[Element lookup listing]
START
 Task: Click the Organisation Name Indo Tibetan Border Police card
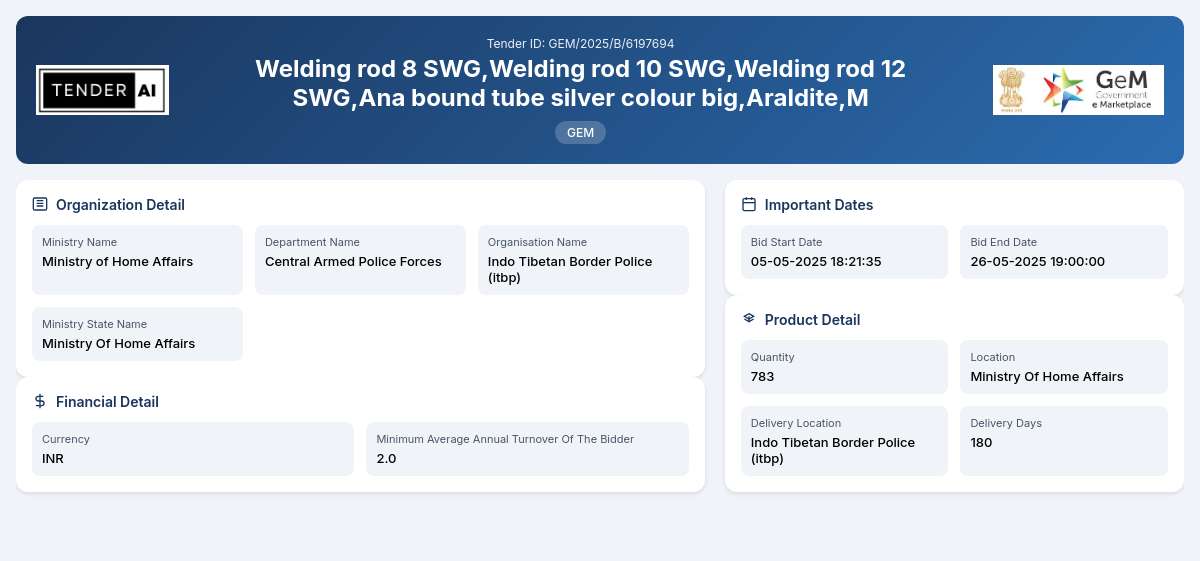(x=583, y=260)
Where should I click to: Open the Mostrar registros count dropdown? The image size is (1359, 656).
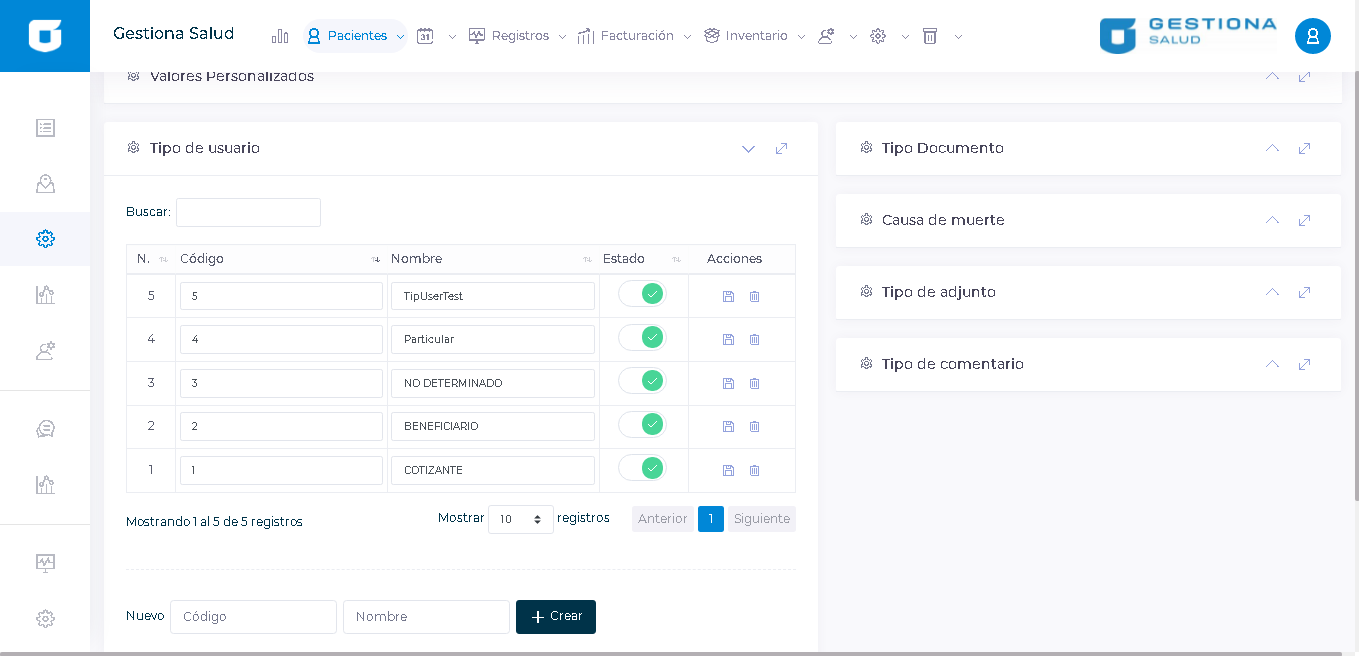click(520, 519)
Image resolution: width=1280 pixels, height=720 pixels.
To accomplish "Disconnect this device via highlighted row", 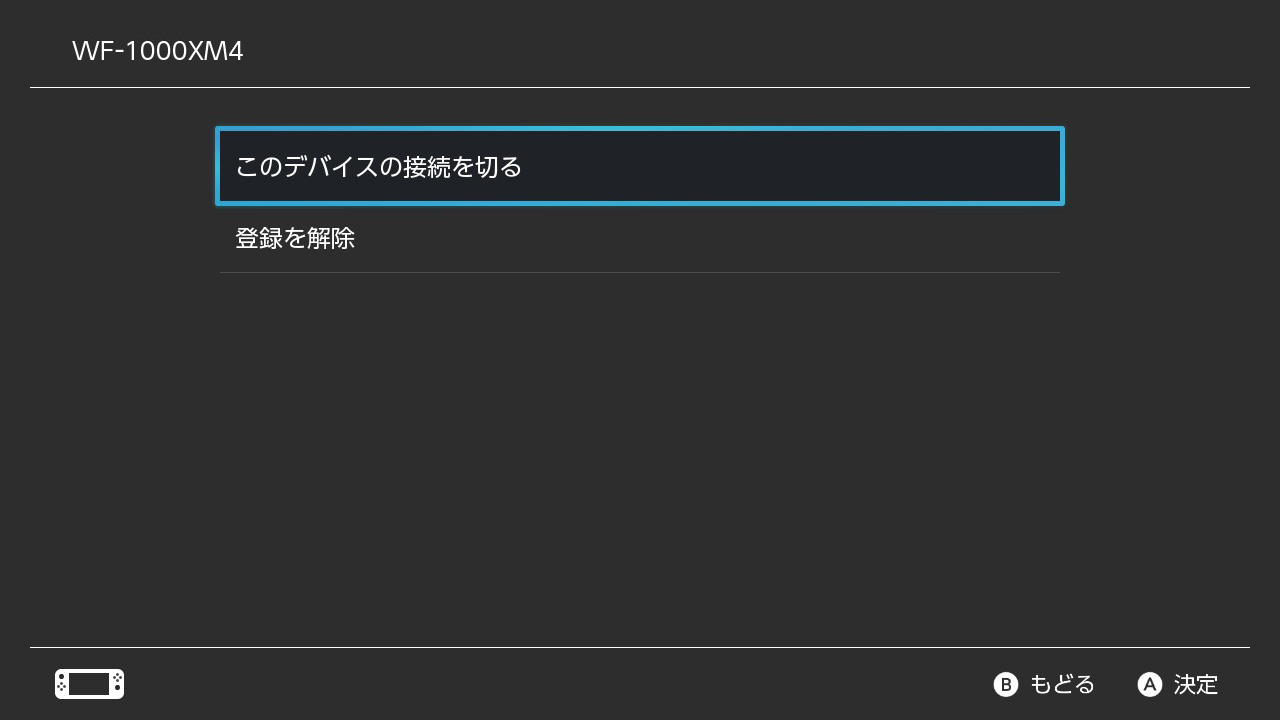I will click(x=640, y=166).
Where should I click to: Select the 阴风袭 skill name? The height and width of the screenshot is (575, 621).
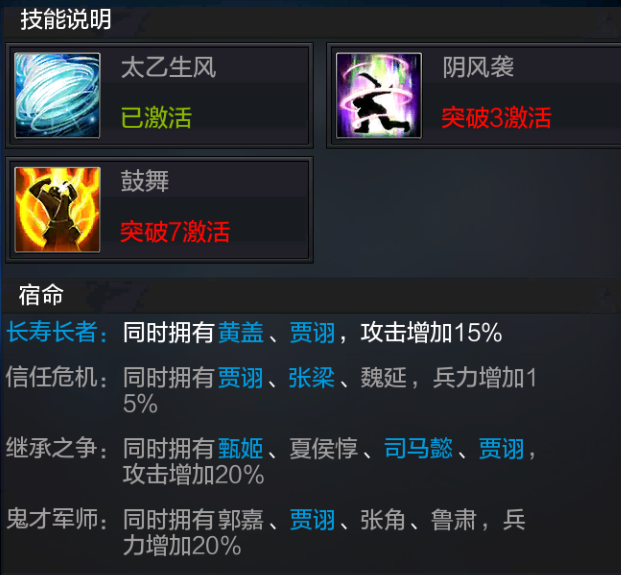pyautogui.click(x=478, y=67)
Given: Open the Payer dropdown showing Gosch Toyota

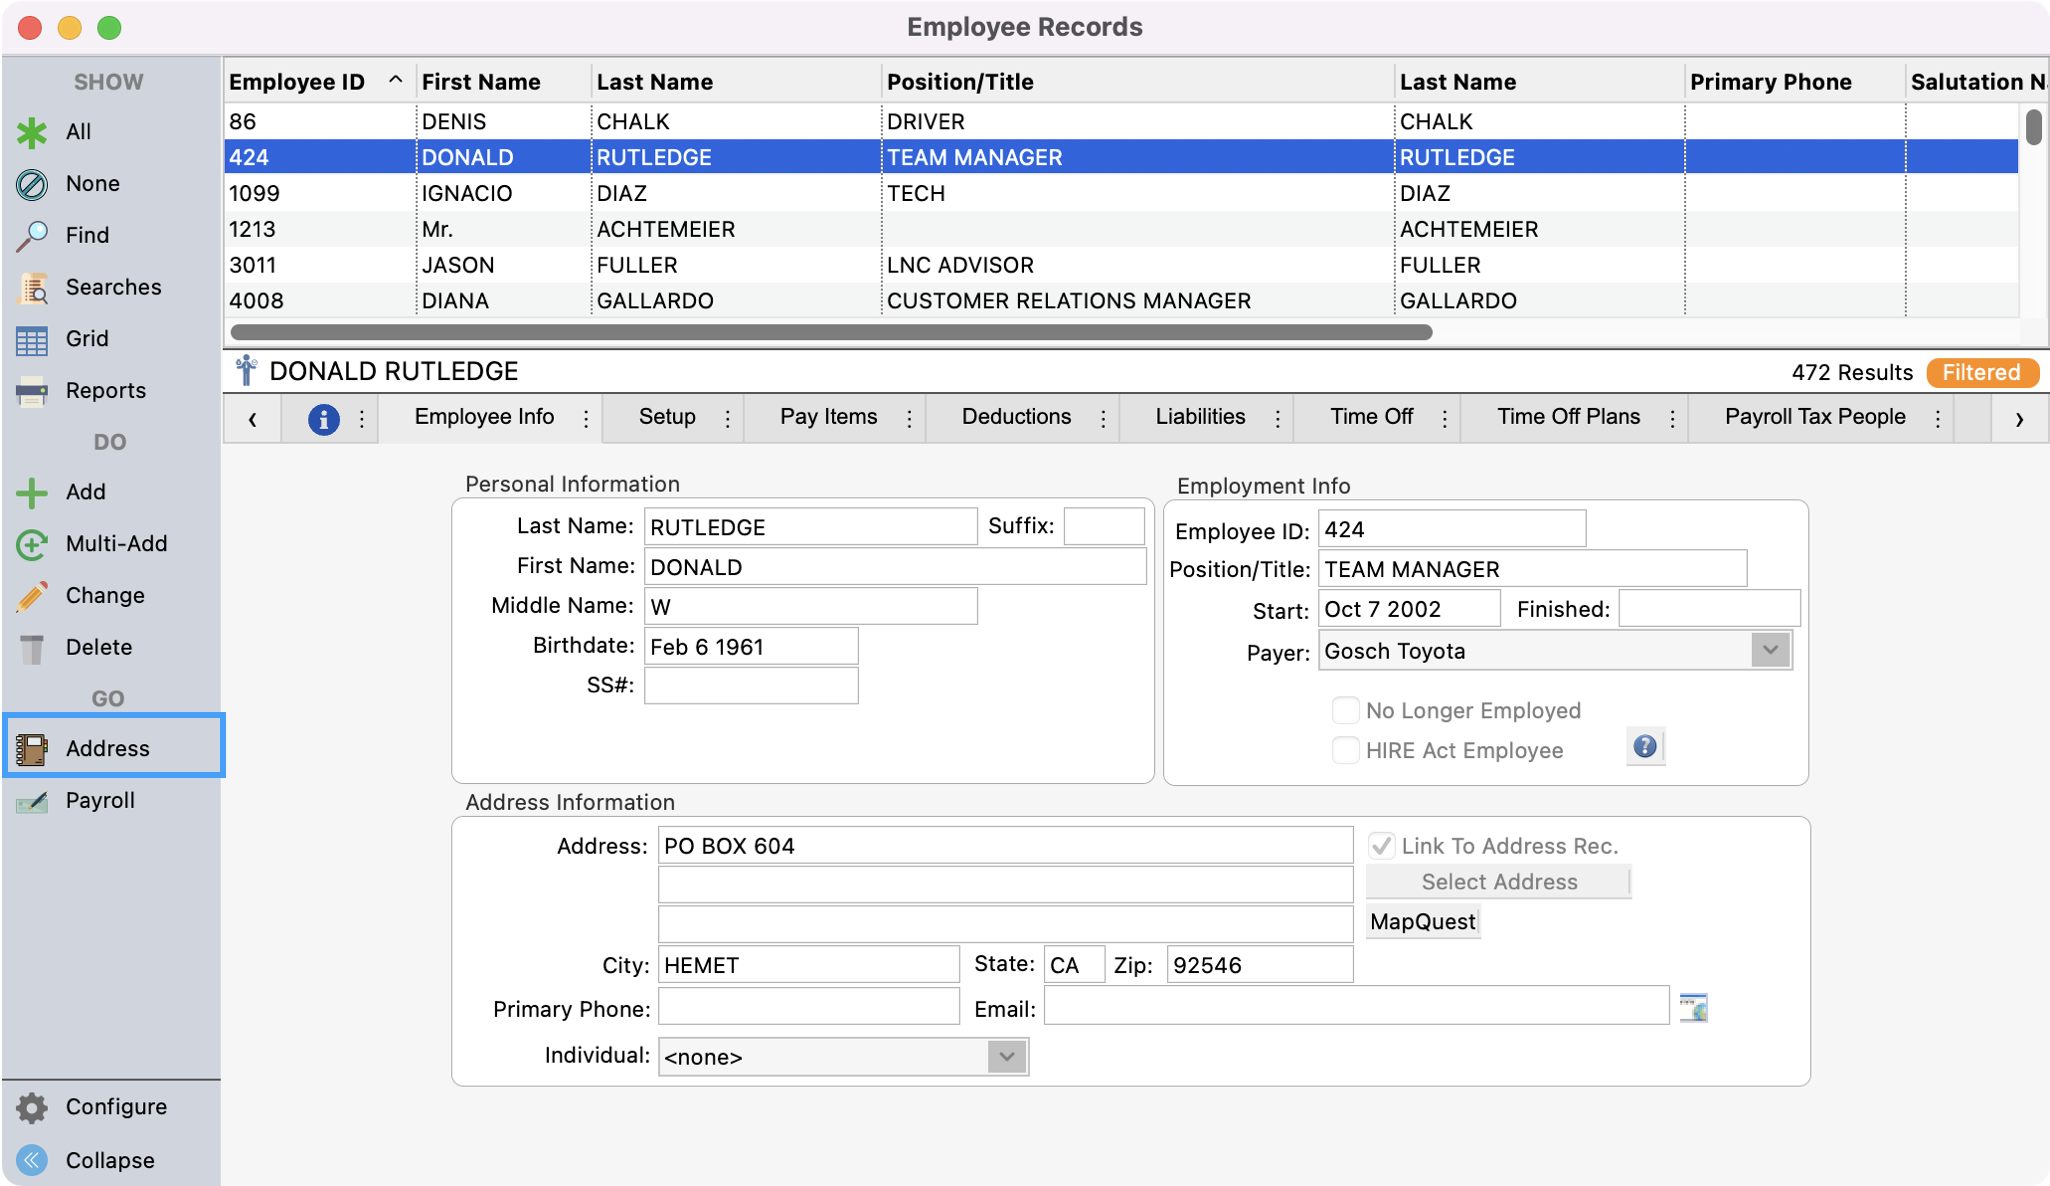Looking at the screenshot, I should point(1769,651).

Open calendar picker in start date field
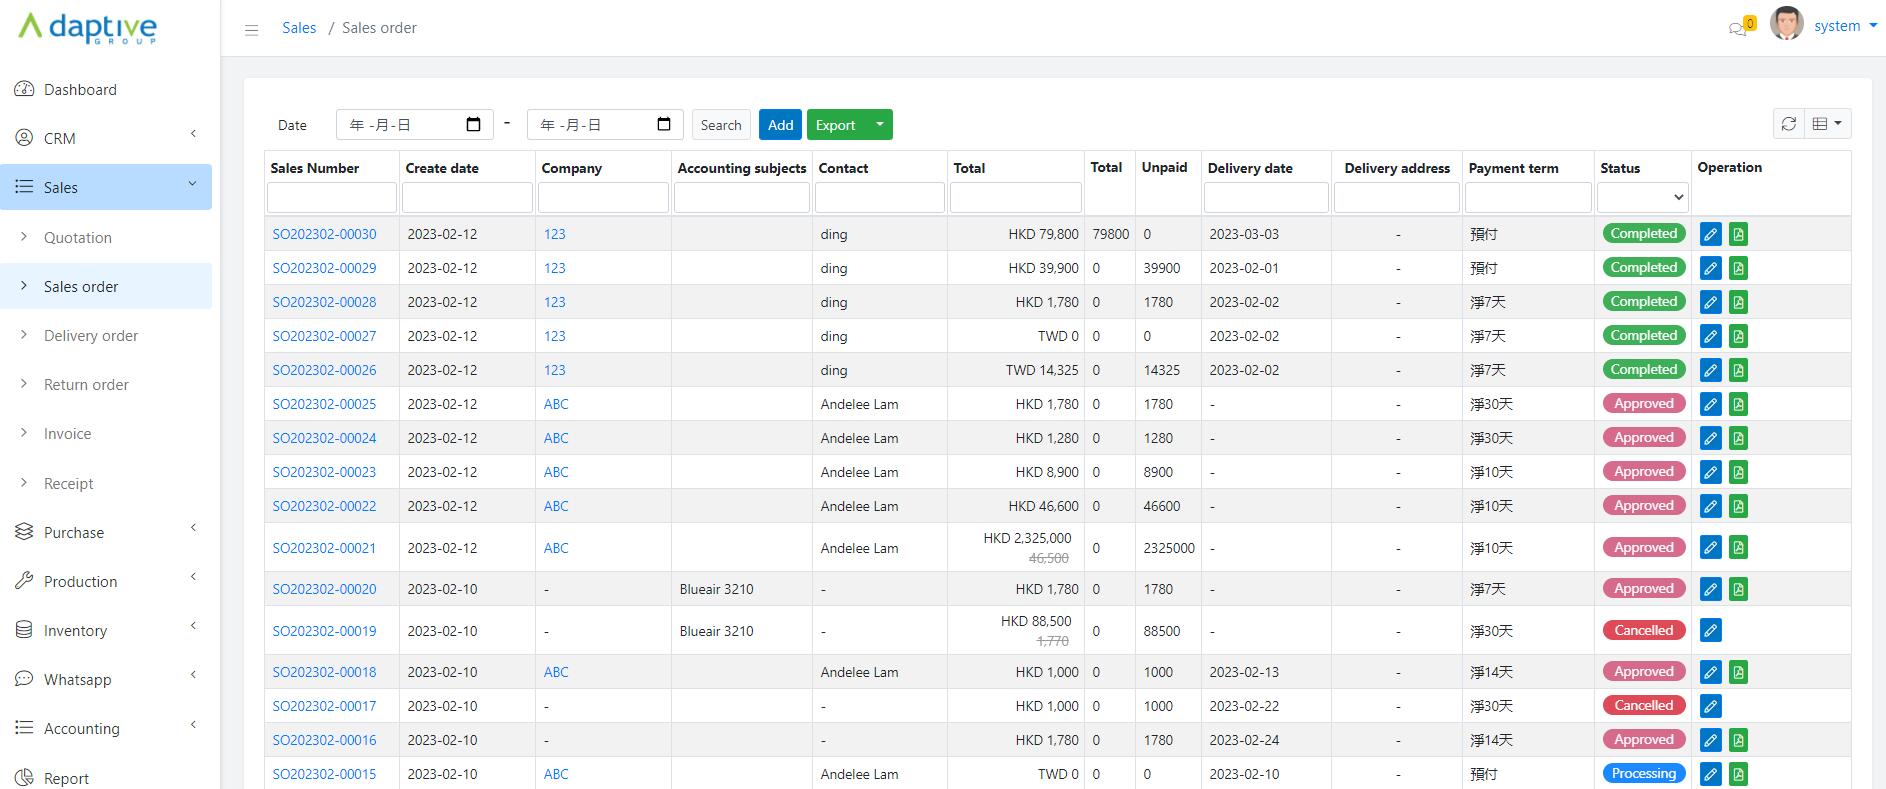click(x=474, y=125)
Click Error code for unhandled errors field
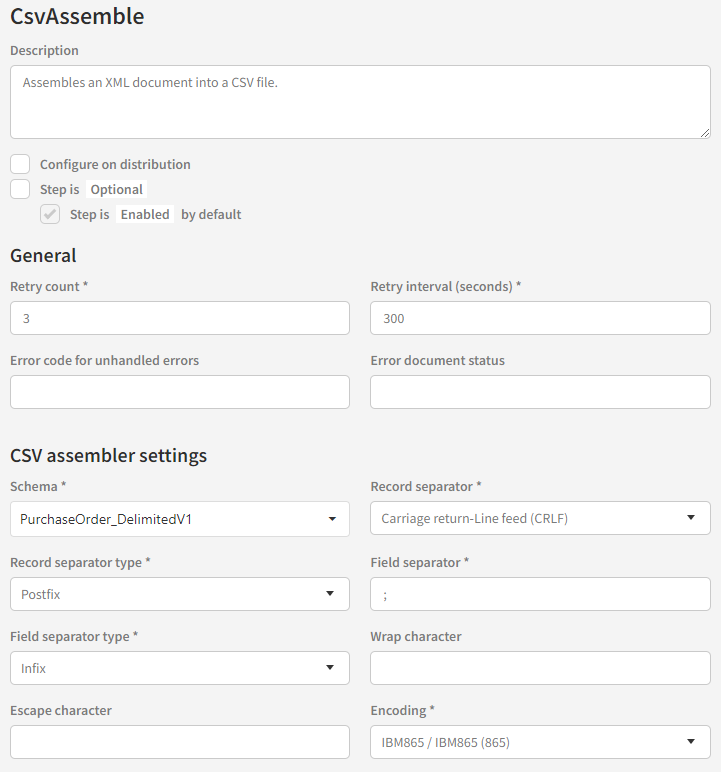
END
* **What the task asks**: Present the part of the listing from the line containing "Given: Open the" through the end as a numbered list. Skip blank lines and leave out the pictures.

* **Completed task**:
1. Given: Open the Payer dropdown showing Gosch Toyota
2. Looking at the screenshot, I should point(1769,651).
3. Open calendar picker in start date field
4. click(x=474, y=125)
5. Click Error code for unhandled errors field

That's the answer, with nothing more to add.